Birmingham, Ala. (September 25, 2014) – When we think of nursing homes, images of cold, institutional spaces typically come to mind. For many years nursing-home design was based more on hospital settings than what the space actually is: a home. By definition, the occupants are residents and not patients. The majority will live the rest of their lives in that facility, with limited access to the outside. Bringing in plenty of natural light is important to their well-being, and it has a direct impact on their physical and psychological health.

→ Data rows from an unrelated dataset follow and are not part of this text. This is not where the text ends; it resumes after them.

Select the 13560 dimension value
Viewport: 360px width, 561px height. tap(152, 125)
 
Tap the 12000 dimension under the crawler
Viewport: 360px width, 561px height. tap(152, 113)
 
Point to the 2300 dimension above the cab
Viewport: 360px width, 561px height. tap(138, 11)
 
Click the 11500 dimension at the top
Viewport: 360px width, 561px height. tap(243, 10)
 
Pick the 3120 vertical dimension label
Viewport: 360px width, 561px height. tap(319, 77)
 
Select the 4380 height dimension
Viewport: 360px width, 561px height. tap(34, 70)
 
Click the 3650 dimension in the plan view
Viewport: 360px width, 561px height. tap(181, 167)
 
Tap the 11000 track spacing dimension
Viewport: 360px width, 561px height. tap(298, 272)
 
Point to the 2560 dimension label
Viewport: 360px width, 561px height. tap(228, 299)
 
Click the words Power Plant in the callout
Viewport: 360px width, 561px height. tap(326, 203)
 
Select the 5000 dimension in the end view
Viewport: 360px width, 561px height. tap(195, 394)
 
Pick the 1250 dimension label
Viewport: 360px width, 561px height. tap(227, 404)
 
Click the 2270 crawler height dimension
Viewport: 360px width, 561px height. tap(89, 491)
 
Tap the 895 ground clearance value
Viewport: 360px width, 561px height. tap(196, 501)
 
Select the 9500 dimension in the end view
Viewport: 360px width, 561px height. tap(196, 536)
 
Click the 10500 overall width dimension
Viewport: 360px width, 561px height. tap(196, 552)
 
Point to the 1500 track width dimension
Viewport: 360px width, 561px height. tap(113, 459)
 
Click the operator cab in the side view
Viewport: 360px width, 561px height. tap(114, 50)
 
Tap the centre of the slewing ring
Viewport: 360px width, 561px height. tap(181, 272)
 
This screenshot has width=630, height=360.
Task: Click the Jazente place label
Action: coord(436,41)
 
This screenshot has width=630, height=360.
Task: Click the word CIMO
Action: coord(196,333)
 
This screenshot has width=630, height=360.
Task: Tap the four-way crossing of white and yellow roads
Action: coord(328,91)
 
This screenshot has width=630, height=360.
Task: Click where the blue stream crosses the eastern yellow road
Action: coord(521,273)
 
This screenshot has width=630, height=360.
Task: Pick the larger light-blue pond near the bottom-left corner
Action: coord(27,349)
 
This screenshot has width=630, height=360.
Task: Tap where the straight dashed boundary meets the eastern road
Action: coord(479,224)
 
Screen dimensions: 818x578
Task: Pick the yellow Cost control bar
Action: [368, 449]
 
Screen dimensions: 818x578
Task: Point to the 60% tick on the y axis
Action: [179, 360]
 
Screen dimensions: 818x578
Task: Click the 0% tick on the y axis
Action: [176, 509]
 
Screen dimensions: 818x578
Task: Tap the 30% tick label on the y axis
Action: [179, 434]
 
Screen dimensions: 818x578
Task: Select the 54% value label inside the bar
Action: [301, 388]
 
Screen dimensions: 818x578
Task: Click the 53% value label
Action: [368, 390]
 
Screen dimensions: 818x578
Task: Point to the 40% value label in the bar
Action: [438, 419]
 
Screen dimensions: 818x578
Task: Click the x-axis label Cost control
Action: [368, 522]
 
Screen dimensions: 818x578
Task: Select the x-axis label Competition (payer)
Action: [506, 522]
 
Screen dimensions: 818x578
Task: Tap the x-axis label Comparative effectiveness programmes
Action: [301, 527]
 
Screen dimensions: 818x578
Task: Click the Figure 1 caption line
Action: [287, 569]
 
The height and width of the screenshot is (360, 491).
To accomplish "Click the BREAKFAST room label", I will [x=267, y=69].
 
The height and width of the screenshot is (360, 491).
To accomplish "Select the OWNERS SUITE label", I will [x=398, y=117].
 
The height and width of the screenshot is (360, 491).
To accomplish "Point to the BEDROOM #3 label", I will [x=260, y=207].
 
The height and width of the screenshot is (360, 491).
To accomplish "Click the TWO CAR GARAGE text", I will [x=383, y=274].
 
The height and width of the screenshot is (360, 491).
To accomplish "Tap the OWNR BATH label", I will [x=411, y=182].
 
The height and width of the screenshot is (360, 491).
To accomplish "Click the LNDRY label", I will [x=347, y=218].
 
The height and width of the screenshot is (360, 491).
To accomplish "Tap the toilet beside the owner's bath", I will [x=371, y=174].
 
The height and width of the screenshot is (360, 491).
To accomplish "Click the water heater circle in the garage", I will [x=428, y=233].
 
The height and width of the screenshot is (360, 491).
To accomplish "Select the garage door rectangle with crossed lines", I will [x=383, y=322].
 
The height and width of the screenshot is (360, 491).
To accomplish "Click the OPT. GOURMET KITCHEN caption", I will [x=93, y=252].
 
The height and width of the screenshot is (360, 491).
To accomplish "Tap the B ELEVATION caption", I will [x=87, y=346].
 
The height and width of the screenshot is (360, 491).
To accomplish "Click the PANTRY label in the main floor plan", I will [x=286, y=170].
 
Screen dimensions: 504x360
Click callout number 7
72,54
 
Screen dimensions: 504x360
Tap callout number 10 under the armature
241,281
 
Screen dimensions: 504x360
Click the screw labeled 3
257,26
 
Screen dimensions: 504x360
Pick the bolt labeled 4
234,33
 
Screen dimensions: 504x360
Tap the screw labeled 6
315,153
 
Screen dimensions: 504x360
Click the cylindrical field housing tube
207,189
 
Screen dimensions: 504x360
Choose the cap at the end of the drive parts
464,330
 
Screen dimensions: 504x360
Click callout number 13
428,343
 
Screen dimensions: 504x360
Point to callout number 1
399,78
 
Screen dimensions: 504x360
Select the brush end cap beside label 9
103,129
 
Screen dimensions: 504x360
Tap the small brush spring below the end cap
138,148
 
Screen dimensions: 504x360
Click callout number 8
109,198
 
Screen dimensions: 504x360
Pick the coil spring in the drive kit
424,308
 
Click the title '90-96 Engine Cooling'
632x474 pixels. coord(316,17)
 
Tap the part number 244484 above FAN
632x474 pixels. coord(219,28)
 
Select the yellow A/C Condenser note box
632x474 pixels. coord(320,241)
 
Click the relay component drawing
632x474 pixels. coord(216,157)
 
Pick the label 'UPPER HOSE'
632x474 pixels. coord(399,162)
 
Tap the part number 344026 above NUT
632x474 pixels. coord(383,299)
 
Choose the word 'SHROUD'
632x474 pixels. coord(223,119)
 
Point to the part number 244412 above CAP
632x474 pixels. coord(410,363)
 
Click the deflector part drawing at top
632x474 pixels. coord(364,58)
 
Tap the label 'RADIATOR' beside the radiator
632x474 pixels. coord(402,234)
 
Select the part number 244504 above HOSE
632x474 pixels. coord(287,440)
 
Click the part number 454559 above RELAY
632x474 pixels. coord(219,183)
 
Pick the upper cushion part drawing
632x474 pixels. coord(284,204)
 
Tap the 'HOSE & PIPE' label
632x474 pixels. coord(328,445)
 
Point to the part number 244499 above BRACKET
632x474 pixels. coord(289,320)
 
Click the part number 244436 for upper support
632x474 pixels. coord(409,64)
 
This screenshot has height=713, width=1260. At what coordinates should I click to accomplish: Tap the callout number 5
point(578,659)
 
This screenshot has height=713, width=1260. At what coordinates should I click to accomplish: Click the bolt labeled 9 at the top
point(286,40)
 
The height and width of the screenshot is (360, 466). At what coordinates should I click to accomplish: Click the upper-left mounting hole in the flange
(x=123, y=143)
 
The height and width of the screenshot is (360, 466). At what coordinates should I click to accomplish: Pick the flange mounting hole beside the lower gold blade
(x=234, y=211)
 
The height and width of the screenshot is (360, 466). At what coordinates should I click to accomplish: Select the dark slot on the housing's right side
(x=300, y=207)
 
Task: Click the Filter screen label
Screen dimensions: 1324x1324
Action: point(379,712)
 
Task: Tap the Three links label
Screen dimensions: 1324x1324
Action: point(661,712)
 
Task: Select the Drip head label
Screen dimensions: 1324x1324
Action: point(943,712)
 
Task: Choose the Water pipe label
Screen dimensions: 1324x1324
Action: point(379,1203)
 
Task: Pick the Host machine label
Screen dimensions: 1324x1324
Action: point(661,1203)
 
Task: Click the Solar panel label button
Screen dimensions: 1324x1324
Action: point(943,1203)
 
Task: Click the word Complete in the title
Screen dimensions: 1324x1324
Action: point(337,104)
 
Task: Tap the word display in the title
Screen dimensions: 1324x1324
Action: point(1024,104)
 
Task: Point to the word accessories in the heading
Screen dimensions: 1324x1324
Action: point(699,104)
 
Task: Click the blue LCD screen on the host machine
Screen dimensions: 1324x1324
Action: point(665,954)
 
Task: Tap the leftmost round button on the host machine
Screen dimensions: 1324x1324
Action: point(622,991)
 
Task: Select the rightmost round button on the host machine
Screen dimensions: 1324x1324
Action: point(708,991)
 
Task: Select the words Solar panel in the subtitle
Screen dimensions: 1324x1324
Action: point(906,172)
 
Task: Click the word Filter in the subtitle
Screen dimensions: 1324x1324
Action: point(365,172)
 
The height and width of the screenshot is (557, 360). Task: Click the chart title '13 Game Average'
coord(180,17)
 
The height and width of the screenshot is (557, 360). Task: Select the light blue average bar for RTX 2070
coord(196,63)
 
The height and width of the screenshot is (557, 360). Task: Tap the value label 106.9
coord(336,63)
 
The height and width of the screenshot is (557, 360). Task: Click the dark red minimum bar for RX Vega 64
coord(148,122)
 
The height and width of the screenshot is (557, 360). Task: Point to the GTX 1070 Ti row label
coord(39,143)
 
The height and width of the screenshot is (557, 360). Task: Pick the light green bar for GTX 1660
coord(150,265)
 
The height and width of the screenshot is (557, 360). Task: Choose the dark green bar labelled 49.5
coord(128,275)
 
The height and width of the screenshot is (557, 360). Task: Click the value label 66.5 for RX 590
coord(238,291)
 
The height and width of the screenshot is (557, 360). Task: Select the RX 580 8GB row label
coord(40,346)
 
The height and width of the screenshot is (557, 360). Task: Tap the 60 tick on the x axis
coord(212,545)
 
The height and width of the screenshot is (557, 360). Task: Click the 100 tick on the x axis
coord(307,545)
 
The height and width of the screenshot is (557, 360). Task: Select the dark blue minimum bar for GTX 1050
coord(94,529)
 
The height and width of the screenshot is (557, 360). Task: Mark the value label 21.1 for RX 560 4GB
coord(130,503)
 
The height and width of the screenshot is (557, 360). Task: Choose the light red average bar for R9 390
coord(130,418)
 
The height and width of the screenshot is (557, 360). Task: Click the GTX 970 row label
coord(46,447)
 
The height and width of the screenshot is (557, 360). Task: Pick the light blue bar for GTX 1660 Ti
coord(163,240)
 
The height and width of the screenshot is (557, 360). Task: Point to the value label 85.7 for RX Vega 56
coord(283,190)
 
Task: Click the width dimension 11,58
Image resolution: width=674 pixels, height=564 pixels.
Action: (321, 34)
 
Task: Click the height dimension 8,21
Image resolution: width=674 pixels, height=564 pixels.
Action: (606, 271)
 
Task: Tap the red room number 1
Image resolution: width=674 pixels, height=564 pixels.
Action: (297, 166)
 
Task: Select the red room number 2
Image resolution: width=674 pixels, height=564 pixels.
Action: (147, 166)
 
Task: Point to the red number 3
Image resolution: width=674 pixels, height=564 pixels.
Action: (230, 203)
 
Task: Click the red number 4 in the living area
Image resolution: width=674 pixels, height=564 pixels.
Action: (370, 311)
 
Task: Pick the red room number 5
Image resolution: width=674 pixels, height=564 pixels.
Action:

In addition to providing warm, pleasing illumination, natural light can help alleviate certain common ailments experienced by the elderly. High contrast and glare from artificial lights adversely affect visual cues and can create disorientation. Sleep disorders and lack of a sense of time are other common problems, as nursing home residents rarely have the opportunity to go outside. Natural lighting helps us to know the time of day and sets our circadian rhythms. Studies conducted at UAB have even found a correlation between natural lighting and cognitive impairment in individuals suffering from depression- another common ailment of the elderly. In addition to its effects on patient health, natural lighting can reduce the need for electrical lighting and lower a building’s operating expenses, leaving more room in budgets to benefit residents’ experiences.
State guidelines require a minimum window size (based on room area), but these requirements only apply to bedrooms, and don’t mandate the implementation of the important lighting concepts outlined above; this is the responsibility of the architect. The incorporation of thoughtful lighting concepts by the architect greatly enhances the quality of life for nursing home residents.